Wednesday 3 July 2013

Interceptor (2012)

Director: Angel Ruiz
Stars: Raj Suri, Heather Noland, Angel Ruiz and Michelle Palermo
This film was an official selection at the Phoenix Film Festival in Phoenix in 2013. Here's an index to my reviews of 2013 films.
I have no idea how prolific Angel Ruiz is because he has a habit of making capable films that don't end up on IMDb for some reason, this one included. What I do know is that he's been around for a while and he knows what he's doing. This short sci-fi film from 2012 is capable from moment one, a set of excellent title credits followed by a suicide bomber blowing himself up in an office cube at an investment company, killing fifty people. That's not your usual target and so it's not your usual investigative team who do something about it. As Devin Poe, Ruiz is an interceptor for the Phoenix Division of a hush hush outfit called Counter Event Taskforce. They're like the NSA with a positive spin and some tech that flouts the fourth dimension: they monitor emergency events to find little things that will go on to trigger big things. We have no idea how they do this, but they have a lot of widescreen monitors cycling fancy graphics, which in cinematic terms means they rock.
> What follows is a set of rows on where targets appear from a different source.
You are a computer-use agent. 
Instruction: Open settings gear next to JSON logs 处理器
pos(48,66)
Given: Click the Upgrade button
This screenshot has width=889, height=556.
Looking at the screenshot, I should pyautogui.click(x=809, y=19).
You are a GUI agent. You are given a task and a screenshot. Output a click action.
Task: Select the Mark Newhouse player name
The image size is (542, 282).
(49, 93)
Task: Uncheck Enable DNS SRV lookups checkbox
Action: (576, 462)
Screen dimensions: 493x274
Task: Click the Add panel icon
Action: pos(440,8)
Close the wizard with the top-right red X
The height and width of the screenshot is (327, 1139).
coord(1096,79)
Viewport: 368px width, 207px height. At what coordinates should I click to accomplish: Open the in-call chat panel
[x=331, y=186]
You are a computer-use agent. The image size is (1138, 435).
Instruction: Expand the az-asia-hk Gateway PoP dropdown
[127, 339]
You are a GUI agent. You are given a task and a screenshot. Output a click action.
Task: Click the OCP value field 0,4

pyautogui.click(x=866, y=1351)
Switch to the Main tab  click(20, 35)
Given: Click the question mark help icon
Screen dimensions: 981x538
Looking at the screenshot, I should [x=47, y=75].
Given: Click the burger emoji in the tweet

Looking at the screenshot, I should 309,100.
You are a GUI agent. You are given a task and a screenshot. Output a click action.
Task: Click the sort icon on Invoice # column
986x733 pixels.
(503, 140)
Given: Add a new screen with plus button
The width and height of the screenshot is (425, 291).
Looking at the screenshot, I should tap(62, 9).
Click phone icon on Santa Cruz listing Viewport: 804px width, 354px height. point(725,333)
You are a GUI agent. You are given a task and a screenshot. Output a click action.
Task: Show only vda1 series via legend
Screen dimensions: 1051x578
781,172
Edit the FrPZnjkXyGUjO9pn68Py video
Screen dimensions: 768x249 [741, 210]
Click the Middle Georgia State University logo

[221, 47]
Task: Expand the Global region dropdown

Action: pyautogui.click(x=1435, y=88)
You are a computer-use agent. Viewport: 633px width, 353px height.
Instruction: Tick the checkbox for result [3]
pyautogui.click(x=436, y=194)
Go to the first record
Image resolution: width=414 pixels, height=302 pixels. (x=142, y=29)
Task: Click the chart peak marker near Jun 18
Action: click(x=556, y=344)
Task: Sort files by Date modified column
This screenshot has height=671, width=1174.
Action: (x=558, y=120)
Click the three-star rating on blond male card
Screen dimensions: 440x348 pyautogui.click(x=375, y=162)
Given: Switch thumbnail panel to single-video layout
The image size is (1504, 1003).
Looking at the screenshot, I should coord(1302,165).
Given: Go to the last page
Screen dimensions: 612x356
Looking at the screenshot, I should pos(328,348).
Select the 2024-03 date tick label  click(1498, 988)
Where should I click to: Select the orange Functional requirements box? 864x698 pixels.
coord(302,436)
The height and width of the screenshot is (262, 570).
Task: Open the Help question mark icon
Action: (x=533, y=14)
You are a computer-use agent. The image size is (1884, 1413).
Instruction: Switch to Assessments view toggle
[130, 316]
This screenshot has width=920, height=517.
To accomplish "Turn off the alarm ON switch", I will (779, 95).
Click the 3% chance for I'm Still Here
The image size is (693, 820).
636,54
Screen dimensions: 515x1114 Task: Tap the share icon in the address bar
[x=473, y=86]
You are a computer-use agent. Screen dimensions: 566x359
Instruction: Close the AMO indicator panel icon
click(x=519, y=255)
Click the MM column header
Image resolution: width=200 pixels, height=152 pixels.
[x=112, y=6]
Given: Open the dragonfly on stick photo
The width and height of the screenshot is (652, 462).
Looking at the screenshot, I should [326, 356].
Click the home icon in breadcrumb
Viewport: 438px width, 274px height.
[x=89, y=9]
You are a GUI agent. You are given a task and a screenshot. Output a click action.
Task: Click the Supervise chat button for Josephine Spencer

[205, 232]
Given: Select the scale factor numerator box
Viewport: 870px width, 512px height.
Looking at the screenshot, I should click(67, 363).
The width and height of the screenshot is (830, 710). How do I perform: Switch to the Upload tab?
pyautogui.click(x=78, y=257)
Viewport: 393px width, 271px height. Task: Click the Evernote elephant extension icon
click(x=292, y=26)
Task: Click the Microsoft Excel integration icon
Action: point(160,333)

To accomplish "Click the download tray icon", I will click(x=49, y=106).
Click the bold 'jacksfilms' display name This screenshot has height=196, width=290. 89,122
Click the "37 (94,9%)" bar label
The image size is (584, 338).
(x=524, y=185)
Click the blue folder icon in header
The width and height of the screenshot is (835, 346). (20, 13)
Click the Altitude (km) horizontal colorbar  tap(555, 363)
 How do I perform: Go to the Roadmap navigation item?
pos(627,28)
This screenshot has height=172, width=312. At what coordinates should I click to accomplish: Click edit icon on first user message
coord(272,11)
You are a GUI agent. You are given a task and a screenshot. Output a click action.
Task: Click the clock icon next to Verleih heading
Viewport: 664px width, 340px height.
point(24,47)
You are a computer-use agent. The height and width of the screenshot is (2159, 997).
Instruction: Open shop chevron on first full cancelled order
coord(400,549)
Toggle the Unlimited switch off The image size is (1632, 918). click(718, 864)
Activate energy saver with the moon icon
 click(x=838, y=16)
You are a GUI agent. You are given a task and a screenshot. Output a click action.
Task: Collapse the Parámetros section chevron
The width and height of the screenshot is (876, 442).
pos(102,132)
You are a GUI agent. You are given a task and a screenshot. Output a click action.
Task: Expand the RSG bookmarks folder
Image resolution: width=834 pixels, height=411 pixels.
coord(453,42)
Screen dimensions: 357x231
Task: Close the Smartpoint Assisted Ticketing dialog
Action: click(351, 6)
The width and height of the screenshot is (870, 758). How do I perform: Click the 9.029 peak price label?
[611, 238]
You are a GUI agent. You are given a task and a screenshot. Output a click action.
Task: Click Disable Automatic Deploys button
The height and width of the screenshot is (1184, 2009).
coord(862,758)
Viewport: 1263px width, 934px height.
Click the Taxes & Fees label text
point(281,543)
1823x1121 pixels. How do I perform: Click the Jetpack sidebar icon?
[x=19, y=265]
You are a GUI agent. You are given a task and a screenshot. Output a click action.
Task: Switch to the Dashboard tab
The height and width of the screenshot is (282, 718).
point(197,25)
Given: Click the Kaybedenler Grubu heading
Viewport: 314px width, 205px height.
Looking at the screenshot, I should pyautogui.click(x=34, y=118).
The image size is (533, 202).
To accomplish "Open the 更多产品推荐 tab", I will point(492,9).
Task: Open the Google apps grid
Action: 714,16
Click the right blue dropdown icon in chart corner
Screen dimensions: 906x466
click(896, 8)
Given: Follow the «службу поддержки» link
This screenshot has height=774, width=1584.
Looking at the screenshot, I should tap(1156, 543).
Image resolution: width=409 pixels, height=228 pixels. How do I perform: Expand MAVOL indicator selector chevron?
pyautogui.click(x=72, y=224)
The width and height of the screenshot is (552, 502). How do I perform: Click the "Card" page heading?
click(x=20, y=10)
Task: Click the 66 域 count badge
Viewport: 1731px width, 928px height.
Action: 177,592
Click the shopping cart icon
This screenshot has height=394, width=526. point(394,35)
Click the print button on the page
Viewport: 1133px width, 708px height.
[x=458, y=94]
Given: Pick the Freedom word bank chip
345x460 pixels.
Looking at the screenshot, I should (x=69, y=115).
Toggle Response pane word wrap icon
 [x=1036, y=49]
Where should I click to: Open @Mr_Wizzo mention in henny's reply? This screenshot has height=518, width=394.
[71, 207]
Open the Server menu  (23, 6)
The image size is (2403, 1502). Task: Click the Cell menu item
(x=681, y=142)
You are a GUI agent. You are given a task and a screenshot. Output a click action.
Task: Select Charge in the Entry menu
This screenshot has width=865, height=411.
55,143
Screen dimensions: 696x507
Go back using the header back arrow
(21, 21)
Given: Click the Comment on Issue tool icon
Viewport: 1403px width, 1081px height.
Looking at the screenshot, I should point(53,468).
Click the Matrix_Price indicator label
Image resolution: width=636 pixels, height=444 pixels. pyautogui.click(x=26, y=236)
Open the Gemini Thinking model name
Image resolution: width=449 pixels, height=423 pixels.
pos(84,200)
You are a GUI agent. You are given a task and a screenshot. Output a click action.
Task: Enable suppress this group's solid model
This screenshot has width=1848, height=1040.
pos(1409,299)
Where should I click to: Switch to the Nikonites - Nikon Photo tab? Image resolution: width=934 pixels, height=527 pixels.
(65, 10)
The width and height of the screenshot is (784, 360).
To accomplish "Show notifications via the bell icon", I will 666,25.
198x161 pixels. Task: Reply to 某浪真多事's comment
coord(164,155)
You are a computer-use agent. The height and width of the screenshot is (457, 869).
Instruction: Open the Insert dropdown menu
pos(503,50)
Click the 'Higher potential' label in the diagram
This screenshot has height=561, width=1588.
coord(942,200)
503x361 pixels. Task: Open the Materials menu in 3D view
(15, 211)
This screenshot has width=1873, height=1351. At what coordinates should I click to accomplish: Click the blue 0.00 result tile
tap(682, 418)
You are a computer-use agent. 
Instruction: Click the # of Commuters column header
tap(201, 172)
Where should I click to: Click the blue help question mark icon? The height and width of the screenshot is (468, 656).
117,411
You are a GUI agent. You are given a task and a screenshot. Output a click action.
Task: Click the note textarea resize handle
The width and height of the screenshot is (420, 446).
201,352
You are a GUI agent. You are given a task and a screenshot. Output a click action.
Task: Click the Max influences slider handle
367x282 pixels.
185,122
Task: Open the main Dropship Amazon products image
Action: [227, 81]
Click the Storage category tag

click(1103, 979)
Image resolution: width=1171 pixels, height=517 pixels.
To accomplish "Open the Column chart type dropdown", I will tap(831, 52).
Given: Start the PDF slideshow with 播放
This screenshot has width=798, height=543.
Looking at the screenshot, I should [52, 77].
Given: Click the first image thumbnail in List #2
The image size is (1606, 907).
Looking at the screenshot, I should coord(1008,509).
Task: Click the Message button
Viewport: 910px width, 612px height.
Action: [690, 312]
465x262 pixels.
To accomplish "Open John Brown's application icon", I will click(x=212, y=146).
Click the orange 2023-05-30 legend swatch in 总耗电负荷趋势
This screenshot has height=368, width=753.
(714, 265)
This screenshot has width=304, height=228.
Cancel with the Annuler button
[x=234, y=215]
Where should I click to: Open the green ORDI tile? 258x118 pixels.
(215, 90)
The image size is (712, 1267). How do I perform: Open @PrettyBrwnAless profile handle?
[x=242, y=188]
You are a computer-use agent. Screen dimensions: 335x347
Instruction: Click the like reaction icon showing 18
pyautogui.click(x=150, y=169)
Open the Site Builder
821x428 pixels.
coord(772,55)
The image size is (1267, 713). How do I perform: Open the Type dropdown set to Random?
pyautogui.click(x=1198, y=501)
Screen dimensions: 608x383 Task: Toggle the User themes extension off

Here's the sort of thing they figure out: the suicide bomber is Jacob Jordan and he did it because his wife Ashley worked for that company; after she was stabbed to death in their parking lot, they refused responsibility because she wasn't parked in her designated spot. Having Poe save Ashley's life in the parking lot would change the fabric of time, remove her husband's motivation and save fifty lives. One isn't worth it, apparently, but fifty are; it's all about the numbers. Now, I know that you're all wondering how they can do this, because surely they're going to need a time machine, right? Well, there's a neat idea in play here that helps to explain why they're forced down certain paths rather than others: they can't send Poe back in time, but they can send memories back to the Poe who's already there, so he can act on them. Saving Ashley's life would thus be a lot less difficult to explain than shooting Jacob or making the authorities aware of what he's doing.
I like the concept, especially as it gets past many of the usual time travel problems. Memories are just data, right? I also like the brutal irony that Poe gets to change the past for a living, saving the lives of many, while still suffering the loss of a wife and child of his own who he can't go back and save. This tech has limitations, one of which is that memories can only be sent back a year. It also raises tough questions that a short film has no time to address. I don't just mean the strange idea that the success of a mission can be confirmed by simply looking at one newspaper's front page, or the stranger idea that it can be confirmed at all. Doesn't the future from which the mission was launched cease to be once it's successful? I mean that, while Jacob doesn't know it, his decision to blow up fifty people in an act of mass murder was the best one possible, as he saves his wife's life and removes his crime from existence. I want to see the movie in which he planned that!

What this film does address is how easy it would be to become cynical in these circumstances. As CET can't save everyone and is thus forced to rank the lives of some over the lives of others, the job becomes a set of value decisions that the guy doing the work doesn't take. Poe can't help but question that, given that he can't save his family, so he's surely going to be dwelling more on the lives he doesn't save than those he does. Don't tell me that in this world, he hasn't already saved some self destructive celebrity half a dozen times over because she just happens to be the niece of his boss's boss's boss. 'For the greater good,' as his boss tells him when another conflict shows up to drive the plot forward. There are so many options here that I could name a couple of dozen ways to work around the scenario that arises, so I don't buy where Ruiz takes this in the end, but I am happy that he raised the cynical storyline to begin with.

Beyond the convolutions of plot that frankly can't be avoided entirely when dabbling in the realm of time travel, however it's justified, this is a capably made film. It's clearly low budget, or the CET would have more than one office and a lot more than four people in it. The way it's lit also means that we see everything we need to but carefully also avoid seeing everything we don't need to. In a similar way, the quality of the production design throughout does everything it has to but never really ventures into the realm of what it should. That extends to the acting too: nobody does poor work, but nobody really shines, except perhaps Raj Suri, who deserved more of a substantial part. What stands out above the rest are the pace and the effects. The latter are not wildly imaginative but they look great and they're executed flawlessly, while the former happily refuses to rush on in and wrap everything up in five minutes. Unfortunately the word of the day is just 'capable'.